#### Assignment
No pictures belong in the result; set down exactly the lines from the one containing "The width and" through the final line of the listing, and nothing more.

#### Extracted material
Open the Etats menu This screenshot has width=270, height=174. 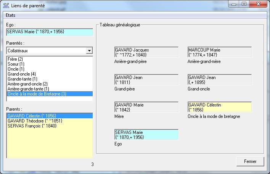pyautogui.click(x=11, y=16)
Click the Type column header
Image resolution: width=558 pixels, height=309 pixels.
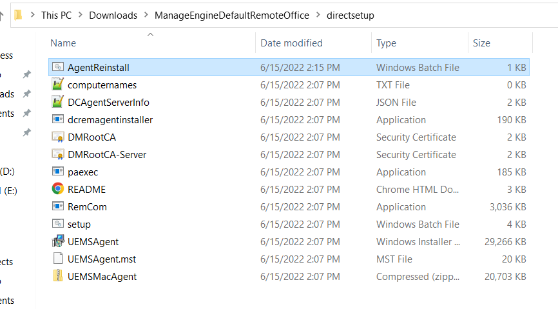[386, 43]
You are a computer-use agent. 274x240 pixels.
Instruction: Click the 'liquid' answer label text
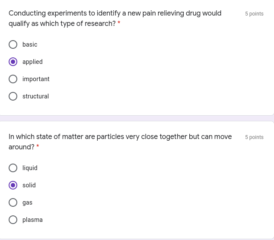[x=30, y=168]
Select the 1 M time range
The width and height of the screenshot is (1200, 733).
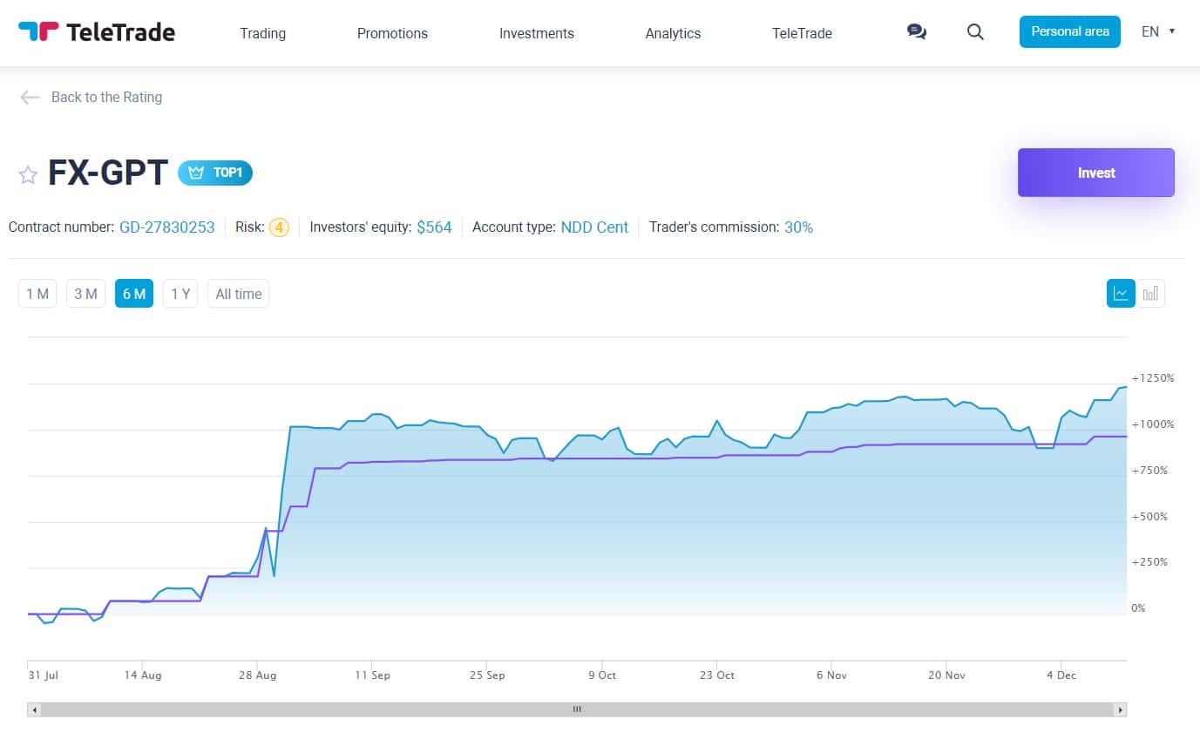pyautogui.click(x=37, y=294)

#### Completed exercise
The width and height of the screenshot is (1200, 733).
pyautogui.click(x=37, y=294)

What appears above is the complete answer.